$sample (aggregation)

On this page本页内容

Definition定义

$sample

New in version 3.2.版本3.2中的新功能。

Randomly selects the specified number of documents from its input.从输入中随机选择指定数量的文档。

The $sample stage has the following syntax:$sample阶段语法如下所示:

{ $sample: { size: <positive integer> } }

Behavior行为

$sample uses one of two methods to obtain N random documents, depending on the size of the collection, the size of N, and $sample’s position in the pipeline.$sample使用两种方法之一获取N个随机文档,具体取决于集合的大小、N的大小以及$sample在管道中的位置。

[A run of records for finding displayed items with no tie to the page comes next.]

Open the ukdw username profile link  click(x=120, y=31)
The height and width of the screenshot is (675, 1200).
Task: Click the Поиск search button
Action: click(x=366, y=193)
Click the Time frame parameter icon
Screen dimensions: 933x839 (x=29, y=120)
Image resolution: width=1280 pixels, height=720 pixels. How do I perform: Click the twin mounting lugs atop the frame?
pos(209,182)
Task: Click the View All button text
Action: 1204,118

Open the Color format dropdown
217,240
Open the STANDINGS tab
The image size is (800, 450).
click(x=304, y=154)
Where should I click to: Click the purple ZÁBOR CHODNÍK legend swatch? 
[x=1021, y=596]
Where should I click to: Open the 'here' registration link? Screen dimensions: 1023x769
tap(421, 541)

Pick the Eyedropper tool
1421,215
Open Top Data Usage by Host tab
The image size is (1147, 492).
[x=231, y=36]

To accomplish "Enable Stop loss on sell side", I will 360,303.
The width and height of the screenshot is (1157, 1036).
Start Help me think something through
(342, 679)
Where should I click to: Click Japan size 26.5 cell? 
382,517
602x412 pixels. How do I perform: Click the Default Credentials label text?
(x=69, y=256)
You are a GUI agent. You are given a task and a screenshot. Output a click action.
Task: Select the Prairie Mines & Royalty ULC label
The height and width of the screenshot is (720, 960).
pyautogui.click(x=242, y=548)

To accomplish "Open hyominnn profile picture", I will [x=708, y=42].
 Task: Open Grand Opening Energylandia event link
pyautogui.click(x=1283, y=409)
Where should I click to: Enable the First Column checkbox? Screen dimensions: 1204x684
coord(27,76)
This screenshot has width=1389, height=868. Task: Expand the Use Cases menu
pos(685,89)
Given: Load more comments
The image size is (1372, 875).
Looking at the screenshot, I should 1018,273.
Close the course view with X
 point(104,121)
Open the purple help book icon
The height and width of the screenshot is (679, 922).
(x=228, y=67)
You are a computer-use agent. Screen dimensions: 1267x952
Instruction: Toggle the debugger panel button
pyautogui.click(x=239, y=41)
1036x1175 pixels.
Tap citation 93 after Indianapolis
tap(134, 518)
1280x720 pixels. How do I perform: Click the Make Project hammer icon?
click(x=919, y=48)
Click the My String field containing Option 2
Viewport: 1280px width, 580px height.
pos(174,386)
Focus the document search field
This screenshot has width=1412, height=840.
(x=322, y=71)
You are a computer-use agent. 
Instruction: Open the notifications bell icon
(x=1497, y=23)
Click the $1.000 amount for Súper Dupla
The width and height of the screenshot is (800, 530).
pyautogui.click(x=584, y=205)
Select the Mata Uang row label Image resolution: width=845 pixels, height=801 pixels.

If all the following conditions are met, $sample uses a pseudo-random cursor to select documents:如果满足以下所有条件,$sample使用伪随机游标选择文档:

If any of the above conditions are NOT met, $sample performs a collection scan followed by a random sort to select N documents. 如果不满足上述任何条件,$sample将执行收集扫描,然后进行随机排序,以选择N个文档。In this case, the $sample stage is subject to the sort memory restrictions.在这种情况下,$sample阶段受排序内存限制

Warning

$sample may output the same document more than once in its result set. $sample可能会在其结果集中多次输出同一文档。For more information, see Cursor Isolation.有关更多信息,请参阅游标隔离

Example示例

Given a collection named users with the following documents:给定一个名为users的集合,其中包含以下文档:

{ "_id" : 1, "name" : "dave123", "q1" : true, "q2" : true }
{ "_id" : 2, "name" : "dave2", "q1" : false, "q2" : false  }
{ "_id" : 3, "name" : "ahn", "q1" : true, "q2" : true  }
{ "_id" : 4, "name" : "li", "q1" : true, "q2" : false  }
{ "_id" : 5, "name" : "annT", "q1" : false, "q2" : true  }
{ "_id" : 6, "name" : "li", "q1" : true, "q2" : true  }
{ "_id" : 7, "name" : "ty", "q1" : false, "q2" : true  }

The following aggregation operation randomly selects 3 documents from the collection:以下聚合操作从集合中随机选择3个文档:

db.users.aggregate(
   [ { $sample: { size: 3 } } ]
)

The operation returns three random documents.该操作将返回三个随机文档。